For every line in the material below that holds "December", report the line.

[Provided data]
━━━━━━━━
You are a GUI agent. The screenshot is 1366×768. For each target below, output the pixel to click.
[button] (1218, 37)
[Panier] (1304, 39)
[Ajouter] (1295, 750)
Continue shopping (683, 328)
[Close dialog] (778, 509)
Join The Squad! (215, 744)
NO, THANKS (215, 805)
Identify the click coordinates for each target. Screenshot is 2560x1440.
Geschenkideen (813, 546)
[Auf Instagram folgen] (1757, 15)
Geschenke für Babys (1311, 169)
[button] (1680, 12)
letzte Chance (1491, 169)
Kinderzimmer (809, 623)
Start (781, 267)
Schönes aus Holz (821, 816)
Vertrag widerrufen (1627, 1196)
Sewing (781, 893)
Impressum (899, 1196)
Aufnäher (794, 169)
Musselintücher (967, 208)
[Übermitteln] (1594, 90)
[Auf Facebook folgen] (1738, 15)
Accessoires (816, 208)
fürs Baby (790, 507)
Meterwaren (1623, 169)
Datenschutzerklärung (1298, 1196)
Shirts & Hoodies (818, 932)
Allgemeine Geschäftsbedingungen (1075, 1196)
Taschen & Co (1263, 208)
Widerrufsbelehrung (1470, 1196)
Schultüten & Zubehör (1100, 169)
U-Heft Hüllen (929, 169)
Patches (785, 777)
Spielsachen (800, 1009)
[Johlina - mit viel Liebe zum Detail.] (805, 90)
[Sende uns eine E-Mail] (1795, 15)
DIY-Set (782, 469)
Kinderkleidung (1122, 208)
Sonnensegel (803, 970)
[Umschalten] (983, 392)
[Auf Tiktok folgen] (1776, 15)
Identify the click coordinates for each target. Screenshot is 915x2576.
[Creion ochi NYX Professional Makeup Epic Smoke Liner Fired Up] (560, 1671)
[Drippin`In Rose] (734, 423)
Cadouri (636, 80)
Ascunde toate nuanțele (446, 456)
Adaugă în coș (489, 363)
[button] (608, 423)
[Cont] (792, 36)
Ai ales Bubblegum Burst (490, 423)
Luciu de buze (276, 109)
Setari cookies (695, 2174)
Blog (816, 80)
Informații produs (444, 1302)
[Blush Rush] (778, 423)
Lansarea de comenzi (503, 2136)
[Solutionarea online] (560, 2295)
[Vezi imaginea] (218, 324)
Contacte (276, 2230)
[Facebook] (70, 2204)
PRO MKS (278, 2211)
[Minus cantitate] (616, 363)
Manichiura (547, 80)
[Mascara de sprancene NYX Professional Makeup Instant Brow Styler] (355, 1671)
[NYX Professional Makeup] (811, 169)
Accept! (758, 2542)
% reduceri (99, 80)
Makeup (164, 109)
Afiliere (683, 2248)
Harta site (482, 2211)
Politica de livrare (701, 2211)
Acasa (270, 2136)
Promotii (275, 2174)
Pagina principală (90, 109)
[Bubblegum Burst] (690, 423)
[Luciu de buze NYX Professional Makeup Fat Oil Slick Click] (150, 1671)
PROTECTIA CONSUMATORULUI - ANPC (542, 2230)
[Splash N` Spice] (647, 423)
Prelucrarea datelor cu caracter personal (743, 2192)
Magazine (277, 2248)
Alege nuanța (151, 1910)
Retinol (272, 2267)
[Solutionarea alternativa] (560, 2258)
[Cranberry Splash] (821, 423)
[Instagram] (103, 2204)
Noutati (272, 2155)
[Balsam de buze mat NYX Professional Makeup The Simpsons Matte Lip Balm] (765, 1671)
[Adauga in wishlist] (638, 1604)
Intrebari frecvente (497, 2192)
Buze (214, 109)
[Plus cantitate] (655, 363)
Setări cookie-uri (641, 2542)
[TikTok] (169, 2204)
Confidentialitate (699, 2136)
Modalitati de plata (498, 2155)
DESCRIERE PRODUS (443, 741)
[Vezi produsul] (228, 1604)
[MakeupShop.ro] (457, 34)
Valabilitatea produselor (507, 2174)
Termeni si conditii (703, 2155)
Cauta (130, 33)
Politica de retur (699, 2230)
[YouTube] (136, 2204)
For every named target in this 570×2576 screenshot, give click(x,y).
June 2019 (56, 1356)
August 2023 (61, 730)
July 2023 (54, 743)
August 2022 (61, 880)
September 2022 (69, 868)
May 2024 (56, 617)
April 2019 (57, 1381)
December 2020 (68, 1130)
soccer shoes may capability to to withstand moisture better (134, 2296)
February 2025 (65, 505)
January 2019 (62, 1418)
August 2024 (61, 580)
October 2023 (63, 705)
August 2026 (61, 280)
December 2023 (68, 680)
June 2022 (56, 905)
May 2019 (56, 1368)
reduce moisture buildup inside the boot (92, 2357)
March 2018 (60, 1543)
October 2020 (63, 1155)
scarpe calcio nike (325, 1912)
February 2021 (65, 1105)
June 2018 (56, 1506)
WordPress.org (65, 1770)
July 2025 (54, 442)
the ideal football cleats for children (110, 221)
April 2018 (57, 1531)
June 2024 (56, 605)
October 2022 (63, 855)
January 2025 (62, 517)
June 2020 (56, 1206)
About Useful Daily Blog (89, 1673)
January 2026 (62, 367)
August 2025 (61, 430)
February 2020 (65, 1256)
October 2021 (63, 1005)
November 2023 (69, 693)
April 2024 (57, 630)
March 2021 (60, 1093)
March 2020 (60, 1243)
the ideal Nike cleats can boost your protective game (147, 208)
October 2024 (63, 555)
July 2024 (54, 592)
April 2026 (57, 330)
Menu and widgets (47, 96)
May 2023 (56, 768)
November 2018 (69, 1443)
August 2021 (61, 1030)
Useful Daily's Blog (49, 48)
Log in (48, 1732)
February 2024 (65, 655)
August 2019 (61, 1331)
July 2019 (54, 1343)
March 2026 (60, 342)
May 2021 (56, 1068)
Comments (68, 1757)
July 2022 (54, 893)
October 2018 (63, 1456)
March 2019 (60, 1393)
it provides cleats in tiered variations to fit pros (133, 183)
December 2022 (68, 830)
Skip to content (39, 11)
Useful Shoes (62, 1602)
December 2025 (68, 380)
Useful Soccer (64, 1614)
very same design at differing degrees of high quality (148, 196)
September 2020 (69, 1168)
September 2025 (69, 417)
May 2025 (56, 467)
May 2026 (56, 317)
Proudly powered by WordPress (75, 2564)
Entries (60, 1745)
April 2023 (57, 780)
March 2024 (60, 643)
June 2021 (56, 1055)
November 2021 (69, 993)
━━━━━━━━
[Solution]
December 2020 (68, 1130)
December 2023 (68, 680)
December 2022 (68, 830)
December 2025 (68, 380)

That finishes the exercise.